I agree with Shanna that getting her measured right is crucial. I have a 26.5DL but shoot at 26. 

I began shooting a Hoyt Kobalt (great bow and I wish I hadn't sold it!). I shot it for about 6 months before I moved up to my current bow which is a Hoyt 737. 

If you are ever close to a SLG test flight, I would seriously suggest making the trip and taking her to shoot some bows. I hate that most shops don't have bows set up for women (can understand the thinking behind it but it's annoying) and a SLG Test Flight would be a fabulous opportunity for her, I wish I could go to one 

Good luck to you both, I hope she falls in love with the sport and that you both have many happy hours hunting together  Happy Anniversary! :blob1:


----------



## archermarj

*exciting*

It is very exciting to share a common sport and archery is one that you can do together.
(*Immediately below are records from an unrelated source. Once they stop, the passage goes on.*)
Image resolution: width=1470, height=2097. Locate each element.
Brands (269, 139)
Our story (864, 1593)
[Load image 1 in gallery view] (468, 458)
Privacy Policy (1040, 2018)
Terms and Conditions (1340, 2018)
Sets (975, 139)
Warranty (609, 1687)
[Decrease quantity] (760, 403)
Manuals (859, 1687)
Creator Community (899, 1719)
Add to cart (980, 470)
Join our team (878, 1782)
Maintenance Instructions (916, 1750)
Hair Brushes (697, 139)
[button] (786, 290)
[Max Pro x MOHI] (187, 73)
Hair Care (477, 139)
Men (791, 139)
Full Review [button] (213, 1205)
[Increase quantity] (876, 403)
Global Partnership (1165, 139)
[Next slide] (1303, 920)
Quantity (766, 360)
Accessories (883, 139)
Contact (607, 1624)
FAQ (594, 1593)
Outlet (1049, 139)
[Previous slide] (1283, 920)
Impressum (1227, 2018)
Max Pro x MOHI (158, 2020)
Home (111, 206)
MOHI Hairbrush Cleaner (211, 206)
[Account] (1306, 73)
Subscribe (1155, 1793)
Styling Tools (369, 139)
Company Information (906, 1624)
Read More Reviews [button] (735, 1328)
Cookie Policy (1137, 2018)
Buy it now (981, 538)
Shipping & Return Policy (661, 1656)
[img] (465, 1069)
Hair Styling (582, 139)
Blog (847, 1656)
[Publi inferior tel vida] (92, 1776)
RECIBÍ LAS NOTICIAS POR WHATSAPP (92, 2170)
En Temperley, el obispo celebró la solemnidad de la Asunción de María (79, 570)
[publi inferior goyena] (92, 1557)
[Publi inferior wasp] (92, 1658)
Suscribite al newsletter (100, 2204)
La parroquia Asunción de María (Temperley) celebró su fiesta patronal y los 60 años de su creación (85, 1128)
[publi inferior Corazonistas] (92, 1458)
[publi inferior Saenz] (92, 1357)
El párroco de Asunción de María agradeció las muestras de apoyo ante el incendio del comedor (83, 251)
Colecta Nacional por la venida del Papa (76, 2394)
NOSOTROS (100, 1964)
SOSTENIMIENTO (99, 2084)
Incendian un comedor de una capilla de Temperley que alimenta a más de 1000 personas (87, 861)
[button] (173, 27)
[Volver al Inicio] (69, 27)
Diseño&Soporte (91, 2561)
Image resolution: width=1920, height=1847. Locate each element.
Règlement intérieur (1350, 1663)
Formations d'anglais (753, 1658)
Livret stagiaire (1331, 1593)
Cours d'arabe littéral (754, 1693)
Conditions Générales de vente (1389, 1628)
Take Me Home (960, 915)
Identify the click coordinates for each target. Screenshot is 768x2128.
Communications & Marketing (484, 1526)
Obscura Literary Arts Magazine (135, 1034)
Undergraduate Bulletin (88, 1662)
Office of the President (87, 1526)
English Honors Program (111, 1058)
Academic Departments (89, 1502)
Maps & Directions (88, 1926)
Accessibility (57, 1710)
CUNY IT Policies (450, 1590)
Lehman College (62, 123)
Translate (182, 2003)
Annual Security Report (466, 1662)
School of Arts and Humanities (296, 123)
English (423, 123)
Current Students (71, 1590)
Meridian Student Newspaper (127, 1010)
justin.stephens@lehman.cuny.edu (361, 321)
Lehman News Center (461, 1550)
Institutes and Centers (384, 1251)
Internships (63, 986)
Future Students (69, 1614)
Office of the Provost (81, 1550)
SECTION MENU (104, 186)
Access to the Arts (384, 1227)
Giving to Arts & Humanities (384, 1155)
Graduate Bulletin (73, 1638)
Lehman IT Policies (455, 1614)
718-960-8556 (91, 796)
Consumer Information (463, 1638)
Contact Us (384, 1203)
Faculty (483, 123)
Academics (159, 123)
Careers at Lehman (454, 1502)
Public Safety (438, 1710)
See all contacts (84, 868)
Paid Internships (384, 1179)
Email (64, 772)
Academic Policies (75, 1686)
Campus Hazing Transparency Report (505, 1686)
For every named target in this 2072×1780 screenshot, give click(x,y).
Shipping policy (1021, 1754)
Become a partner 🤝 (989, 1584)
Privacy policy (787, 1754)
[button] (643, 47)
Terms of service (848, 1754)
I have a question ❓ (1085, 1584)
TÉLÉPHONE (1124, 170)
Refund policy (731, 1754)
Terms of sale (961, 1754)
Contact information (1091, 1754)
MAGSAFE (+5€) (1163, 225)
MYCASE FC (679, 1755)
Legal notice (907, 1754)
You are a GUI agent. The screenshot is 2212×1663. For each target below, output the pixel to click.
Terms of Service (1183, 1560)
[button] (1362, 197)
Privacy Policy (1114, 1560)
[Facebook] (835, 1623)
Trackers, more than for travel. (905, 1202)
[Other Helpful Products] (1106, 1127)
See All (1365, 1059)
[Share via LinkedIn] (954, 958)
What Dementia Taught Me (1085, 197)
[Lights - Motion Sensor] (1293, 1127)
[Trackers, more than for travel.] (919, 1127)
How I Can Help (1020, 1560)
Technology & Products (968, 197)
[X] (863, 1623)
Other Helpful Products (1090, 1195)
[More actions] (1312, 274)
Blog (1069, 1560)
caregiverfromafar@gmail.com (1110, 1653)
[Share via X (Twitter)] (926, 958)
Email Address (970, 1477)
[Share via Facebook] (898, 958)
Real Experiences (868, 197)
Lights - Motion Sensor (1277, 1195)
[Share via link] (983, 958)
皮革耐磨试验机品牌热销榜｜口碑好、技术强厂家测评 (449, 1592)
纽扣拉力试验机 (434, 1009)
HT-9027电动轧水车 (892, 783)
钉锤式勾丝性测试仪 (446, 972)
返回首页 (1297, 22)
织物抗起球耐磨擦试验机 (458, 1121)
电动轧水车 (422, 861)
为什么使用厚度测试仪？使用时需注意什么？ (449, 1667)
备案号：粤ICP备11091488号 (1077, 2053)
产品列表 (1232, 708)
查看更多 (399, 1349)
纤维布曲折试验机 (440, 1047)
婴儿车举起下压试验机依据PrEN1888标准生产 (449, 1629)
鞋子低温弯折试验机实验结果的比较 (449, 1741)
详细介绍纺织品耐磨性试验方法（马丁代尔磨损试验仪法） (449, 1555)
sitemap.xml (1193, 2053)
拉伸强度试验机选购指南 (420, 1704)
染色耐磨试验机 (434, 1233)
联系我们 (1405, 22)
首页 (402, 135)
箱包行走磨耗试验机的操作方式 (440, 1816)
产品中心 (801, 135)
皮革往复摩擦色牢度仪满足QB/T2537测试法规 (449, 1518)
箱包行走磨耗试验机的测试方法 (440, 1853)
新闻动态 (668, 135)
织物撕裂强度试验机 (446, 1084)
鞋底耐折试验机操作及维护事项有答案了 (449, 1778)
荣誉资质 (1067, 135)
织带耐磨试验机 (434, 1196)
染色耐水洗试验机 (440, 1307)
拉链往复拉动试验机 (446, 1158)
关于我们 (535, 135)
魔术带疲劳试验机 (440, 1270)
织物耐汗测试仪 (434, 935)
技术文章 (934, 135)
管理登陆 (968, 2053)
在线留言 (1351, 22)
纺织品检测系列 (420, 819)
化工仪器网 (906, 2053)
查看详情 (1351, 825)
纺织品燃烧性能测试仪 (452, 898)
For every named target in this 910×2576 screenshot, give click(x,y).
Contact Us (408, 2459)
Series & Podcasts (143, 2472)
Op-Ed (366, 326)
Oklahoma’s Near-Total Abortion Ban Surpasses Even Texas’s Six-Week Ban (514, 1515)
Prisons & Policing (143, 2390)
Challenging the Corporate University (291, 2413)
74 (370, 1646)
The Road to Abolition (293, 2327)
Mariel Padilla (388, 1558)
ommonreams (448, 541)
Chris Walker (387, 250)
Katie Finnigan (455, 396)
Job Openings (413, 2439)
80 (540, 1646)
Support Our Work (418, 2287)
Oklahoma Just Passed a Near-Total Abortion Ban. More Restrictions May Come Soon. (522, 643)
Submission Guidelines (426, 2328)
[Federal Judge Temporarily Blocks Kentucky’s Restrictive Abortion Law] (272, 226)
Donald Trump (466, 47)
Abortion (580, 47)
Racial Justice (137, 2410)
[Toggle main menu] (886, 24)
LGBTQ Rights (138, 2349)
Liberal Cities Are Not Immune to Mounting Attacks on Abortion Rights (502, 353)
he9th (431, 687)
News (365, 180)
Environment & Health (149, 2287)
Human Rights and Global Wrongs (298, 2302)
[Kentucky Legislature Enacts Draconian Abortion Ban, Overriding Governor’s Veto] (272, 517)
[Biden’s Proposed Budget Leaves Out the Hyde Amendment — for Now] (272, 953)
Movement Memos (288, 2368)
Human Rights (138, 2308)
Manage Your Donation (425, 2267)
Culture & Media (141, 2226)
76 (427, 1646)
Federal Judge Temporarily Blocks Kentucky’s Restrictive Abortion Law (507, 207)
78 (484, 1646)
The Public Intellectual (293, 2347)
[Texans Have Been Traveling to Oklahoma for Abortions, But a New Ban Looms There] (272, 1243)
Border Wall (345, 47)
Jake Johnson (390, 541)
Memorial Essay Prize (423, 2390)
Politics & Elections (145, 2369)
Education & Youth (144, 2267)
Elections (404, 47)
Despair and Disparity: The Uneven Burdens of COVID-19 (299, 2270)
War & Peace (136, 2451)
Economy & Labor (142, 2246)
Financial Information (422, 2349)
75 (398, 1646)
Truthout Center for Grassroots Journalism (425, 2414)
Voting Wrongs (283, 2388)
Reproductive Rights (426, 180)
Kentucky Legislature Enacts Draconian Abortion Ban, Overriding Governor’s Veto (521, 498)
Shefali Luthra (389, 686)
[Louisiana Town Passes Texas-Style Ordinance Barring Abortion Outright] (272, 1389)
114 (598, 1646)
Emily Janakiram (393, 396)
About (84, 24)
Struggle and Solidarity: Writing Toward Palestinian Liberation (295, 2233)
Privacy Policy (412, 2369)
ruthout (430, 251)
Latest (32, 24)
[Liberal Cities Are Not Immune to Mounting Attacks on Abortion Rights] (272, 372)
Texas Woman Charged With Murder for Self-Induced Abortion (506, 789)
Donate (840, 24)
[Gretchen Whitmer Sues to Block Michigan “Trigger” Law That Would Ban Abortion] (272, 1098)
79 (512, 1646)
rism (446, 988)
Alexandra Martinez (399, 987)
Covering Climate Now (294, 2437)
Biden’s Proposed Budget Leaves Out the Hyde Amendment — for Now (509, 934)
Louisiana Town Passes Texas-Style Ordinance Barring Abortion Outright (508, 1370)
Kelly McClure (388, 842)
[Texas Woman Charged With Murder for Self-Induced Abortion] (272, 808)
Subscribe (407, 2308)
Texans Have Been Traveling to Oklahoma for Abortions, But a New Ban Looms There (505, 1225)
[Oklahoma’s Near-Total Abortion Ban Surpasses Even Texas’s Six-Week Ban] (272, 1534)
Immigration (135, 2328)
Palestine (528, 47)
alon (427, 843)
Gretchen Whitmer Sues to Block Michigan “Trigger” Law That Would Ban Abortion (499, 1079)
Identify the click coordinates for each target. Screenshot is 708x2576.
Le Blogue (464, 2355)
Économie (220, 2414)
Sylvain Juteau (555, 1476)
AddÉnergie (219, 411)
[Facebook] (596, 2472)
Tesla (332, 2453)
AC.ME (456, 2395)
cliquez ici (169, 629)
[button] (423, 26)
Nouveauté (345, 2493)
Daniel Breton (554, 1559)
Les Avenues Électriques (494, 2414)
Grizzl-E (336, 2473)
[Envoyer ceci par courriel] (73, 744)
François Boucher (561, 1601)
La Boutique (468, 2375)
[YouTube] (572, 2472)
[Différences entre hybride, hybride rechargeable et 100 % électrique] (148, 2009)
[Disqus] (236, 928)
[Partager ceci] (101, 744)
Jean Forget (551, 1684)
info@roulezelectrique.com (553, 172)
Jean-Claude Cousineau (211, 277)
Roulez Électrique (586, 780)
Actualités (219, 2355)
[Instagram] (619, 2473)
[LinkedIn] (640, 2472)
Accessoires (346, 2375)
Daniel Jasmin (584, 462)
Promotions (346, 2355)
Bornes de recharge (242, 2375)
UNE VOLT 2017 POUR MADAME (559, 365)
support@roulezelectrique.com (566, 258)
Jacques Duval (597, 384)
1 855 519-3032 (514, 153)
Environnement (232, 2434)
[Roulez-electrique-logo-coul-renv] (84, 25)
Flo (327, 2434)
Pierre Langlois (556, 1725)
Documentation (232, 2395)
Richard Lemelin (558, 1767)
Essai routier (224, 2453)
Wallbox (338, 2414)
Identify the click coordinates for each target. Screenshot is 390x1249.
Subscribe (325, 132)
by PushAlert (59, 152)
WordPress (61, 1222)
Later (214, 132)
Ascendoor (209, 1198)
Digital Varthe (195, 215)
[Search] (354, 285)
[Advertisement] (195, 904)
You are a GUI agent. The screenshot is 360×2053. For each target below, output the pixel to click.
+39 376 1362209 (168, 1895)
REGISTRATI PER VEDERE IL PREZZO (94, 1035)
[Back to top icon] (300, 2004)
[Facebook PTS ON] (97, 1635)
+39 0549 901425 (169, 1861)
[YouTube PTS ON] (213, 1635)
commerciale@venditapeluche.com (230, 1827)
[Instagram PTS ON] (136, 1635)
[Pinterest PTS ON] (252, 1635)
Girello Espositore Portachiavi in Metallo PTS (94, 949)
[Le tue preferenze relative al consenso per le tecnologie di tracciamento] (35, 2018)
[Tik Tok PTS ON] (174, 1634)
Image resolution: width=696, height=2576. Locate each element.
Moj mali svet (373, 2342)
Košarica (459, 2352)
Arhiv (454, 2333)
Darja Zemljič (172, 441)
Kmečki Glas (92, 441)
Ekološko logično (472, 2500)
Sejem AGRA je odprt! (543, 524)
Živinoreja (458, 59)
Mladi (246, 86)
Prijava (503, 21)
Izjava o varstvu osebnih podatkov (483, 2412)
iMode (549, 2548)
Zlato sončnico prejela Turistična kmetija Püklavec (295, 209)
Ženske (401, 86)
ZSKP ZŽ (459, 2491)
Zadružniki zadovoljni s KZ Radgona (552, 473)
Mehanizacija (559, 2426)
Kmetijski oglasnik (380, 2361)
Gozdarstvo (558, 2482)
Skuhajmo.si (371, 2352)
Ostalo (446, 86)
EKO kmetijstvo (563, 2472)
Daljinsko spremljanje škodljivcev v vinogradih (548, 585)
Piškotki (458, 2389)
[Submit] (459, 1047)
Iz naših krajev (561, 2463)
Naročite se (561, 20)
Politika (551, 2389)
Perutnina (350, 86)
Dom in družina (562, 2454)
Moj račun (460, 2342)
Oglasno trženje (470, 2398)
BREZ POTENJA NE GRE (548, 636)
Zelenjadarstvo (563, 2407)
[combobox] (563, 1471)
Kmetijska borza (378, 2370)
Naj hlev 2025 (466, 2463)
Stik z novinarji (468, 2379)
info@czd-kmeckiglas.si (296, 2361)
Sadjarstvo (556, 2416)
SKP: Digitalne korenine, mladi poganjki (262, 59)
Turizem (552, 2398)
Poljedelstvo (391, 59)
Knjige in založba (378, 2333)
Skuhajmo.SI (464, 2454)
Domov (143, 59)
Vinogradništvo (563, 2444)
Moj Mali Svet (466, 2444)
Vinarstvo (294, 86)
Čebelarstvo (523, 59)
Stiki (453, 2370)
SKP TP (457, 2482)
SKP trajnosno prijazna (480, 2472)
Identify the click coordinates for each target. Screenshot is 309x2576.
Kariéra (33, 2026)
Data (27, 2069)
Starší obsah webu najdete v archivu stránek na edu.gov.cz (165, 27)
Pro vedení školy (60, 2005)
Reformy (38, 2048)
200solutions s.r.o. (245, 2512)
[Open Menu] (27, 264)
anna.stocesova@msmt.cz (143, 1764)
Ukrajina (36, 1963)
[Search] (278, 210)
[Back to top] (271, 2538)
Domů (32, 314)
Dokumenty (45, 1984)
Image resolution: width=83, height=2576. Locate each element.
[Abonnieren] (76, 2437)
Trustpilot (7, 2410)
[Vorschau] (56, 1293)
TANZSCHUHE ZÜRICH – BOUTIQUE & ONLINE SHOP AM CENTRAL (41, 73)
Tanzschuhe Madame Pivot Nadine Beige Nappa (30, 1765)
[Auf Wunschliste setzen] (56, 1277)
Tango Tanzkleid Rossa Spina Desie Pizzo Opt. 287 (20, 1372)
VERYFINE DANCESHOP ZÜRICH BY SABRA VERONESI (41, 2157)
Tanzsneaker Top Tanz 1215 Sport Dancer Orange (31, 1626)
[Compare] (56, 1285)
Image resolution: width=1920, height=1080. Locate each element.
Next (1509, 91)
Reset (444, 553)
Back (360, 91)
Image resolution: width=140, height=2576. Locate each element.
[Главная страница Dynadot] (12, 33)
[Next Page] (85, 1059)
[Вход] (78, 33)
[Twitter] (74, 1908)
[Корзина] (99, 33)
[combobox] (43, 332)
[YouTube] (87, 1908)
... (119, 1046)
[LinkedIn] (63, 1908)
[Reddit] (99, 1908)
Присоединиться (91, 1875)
My husband has been shooting for a long time and when he got me into it we have had something to enjoy together ever since. I agree with absolutecool: Please measure your wife to get the best bow available and also get her a woman's bow. Also, most women (at least with me) can not pull a large amount of weight at the begininng a 30-40 pound limbs or 40-50 poung limbs will probably be best. I shoot an Elite and have found they make some wonderful short draw bows that fit women.

Good Luck in your new endevours.


----------



## MN_Chick

jdouthit said:


> I know y'all ladies get asked this question a lot, but I thought I'd ask again and hope for some fresh input. I just started shooting a bow this month and my wife is wanting to get into the sport, too. I bought a used Mathews MQ32 for myself and had to get a new cam and strings put on it. Well, last week she went with me to pick my bow up from getting the new cam and everything put on and I caught her looking around at the bows while we were there. Then when I came home from work later that day she was online taking her hunter's education course. I'd say she is really wanting to try this thing out. Our anniversary 1 yr. anniversary is coming up next month and I thought about getting her a bow. She'd prefer a pink bow, but it isn't required. I saw some pics from y'alls picture thread of camo bows with pink strings and wrist straps and they looked awesome (actually better than the standard pink bows in my opinion)! I've looked at the Diamond Razor Edge and am leaning towards it just because of the adjustability factor in both draw length and draw weight. One thing I learned after buying my bow is if you are new and don't know what you need adjustability is your best friend. I'm looking to stay around the same price as the Razor Edge just because I want to make sure she is going to like it before we spend top dollar on a bow. What are you ladies shooting, what would you recommend, and why?


I really do NOT like the Edge for women. It's a kids bow, and if she really takes to shooting, she will outgrow it quickly. The best plan is to take her out to test a few. See what she likes the look of and what feels good in her hand. If she's new, she may not really know what she's looking for, but its important for her to like the bow. Otherwise she won't have much interest in learning. Let her pick her accessories and colors and all that fun stuff, so that it feels like it is really her own. We may not shoot well at first, but we should at least look good doing it! 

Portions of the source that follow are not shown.